Fill out the config.ini
file with your desired radar layer(s), map
layers, and latitude/longitude extents. Then call mr_radar.py
periodically (or pass the --repeat
flag with a refresh interval in
seconds). The png files with radar data and html file of the
animation will be placed in named folders corresponding to the radar
layer names in the configuration file.
The make_map.py
, level3_to_png.py
, and generate_html.py
files
are also callable as standalone utilities. make_map.py
downloads
and stitches together map tiles to generate a png map image.
level3_to_png.py
renders a "level 3" radar data file to a png image
over the specified extents. generate_html.py
creates an HTML radar
animation with the png images that are present in a specified directory.
Raw radar files are downloaded from the National Weather Service
FTP server.
It can be helpful to explore the
directory browser
to identify the path for your desired radar site and product.
The most recent radar file in each directory is named sn.last
.
Currently, Mr. Radar only supports base reflectivity products
(e.g. product codes p19r0
and 180z0
). Composite products use a
rectangular pixel grid (instead of the polar pixel grid which we
assume), and non-reflectivity products require different colormaps.
It should not be too difficult to add support for these products in a
future release.
More information about radar file formats and data processing is available on my website.
Map data and radar data are rendered using a web Mercator projection. As such, map data can be downoaded from nearly any online map service using the standard "slippy" tile format, including any of the tile servers listed by OpenStreetMap.

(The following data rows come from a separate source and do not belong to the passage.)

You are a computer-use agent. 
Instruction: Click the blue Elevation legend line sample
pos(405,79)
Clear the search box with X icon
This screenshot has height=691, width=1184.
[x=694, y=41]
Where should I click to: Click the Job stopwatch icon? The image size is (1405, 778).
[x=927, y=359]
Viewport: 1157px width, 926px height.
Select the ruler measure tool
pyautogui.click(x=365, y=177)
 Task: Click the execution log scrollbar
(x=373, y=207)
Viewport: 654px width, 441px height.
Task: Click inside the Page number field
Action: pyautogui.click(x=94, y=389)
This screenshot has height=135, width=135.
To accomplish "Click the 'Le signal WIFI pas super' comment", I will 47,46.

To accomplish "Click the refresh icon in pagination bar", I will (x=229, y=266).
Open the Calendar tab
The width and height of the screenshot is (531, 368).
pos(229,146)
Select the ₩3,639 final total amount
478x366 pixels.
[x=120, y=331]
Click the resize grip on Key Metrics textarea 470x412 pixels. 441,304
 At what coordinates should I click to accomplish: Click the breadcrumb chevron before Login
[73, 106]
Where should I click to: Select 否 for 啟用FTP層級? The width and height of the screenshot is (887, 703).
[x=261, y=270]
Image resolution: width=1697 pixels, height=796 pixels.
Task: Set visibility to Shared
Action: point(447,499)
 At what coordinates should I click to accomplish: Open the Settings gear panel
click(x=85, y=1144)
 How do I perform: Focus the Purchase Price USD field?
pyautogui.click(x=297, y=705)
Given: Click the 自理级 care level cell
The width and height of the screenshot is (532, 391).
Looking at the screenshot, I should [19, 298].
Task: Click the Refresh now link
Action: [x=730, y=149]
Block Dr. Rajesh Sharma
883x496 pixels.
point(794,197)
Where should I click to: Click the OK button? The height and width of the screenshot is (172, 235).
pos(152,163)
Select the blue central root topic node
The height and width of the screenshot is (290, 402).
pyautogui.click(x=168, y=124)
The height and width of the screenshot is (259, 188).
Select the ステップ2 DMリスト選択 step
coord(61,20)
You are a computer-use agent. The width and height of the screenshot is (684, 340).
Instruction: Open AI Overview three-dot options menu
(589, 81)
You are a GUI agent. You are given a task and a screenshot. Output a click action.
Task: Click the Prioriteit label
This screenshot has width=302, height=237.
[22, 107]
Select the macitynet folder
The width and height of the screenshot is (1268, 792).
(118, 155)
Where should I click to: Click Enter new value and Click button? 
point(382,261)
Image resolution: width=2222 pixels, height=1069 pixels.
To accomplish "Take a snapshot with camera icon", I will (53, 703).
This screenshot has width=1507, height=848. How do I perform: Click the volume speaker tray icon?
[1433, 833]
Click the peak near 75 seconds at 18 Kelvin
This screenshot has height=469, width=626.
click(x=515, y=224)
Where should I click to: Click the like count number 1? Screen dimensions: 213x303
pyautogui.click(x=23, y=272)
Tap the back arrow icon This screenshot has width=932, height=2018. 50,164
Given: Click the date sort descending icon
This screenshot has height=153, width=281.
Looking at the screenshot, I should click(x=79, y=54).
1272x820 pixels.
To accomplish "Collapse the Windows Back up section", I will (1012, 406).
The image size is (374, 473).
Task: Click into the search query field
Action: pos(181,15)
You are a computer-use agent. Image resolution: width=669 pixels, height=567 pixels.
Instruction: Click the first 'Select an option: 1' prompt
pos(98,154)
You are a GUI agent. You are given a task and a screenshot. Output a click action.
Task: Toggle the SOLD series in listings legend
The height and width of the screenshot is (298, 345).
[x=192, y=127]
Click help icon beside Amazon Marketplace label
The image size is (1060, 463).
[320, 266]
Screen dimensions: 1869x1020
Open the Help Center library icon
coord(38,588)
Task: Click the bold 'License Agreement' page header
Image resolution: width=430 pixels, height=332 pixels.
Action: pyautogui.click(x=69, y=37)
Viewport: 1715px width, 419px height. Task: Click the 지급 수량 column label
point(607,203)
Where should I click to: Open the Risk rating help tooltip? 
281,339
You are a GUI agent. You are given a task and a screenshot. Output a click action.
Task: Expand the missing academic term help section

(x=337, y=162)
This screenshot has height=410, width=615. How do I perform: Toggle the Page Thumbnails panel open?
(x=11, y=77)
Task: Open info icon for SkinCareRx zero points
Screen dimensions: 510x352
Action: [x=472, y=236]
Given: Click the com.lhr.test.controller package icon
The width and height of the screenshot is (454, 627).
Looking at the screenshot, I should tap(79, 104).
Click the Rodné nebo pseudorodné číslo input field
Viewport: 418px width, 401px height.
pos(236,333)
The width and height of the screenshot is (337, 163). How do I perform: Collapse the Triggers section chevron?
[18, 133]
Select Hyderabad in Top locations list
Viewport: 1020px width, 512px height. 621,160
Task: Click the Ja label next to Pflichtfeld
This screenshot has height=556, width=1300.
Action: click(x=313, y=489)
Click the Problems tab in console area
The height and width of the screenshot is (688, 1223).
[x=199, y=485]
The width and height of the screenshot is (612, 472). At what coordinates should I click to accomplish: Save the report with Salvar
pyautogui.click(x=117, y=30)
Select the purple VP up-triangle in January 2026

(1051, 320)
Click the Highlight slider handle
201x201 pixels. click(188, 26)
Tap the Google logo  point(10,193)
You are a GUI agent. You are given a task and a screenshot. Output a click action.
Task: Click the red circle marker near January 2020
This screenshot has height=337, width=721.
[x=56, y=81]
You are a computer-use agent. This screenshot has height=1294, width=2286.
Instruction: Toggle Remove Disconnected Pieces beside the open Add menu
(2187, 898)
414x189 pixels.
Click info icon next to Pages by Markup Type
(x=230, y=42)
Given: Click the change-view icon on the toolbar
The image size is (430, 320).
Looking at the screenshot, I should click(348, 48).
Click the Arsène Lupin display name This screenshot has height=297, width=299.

A base map layer is rendered beneath the radar data, and an overlay map layer is rendered above the radar data. If the overlay map layer is used, it must be mostly transparent in order to avoid obscuring the radar data. The toner-lines tiles from Stamen Design work exceptionally well. (The problem with only rendering map data beneath radar data is that you can't see the map at all when there is a big storm.)
Map tiles are automatically fetched and stitched together into a
single png image on the first call to mr_radar.py
. The latitude and
longitude extents of the png image are stored in the png metadata. The
cached map image is not automatically refreshed when the URL or
extents are changed; remove base_map.png
and overlay_map.png
from
the output directory whenever it is necessary to regenerate the map.
- Improve the HTML page with a UI to control animation speed.
- Performance profiling and improvements.
- Support for additional radar products (composite reflectivity, radial velocity, etc).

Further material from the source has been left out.